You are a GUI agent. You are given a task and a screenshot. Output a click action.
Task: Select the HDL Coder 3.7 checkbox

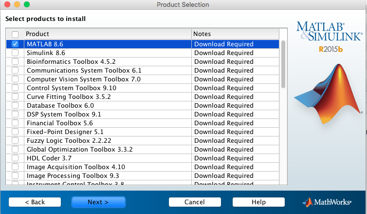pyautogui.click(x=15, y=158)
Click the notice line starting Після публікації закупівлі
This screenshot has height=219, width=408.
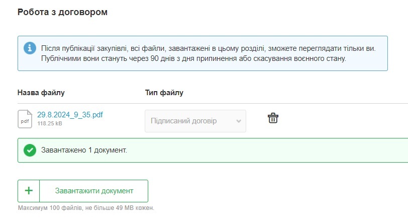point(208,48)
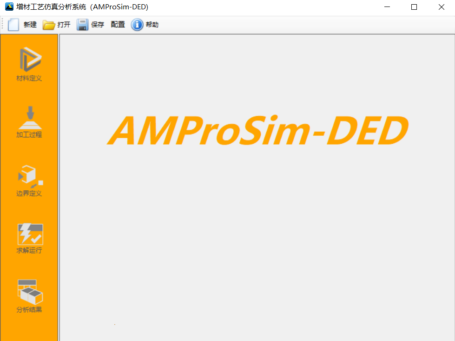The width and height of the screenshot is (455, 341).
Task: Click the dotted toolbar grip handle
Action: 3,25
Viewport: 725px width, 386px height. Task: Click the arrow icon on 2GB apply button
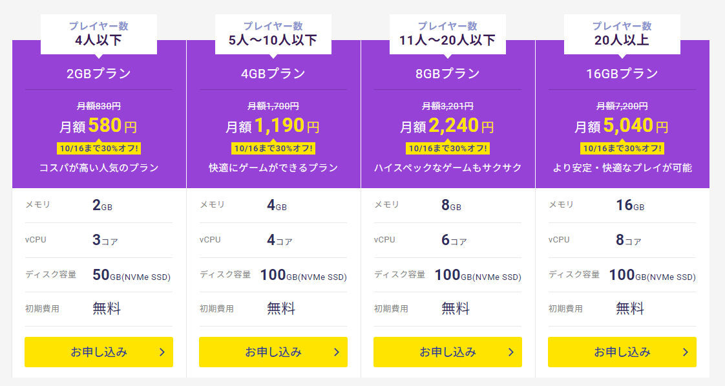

* * *

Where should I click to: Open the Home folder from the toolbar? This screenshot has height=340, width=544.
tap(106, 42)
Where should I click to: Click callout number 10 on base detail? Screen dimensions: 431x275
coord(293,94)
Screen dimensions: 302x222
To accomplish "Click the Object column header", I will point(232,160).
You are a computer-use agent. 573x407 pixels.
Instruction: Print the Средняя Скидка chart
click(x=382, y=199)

### Action item
From the records above, copy exactly the stretch from the line holding "This screenshot has height=219, width=408." through the line holding "Viewport: 725px width, 386px", both ends included, without the pictures.

### Result of this task
This screenshot has height=219, width=408.
point(208,48)
The width and height of the screenshot is (455, 341).
Task: Click the dotted toolbar grip handle
Action: 3,25
Viewport: 725px width, 386px height. Task: Click the arrow icon on 2GB apply button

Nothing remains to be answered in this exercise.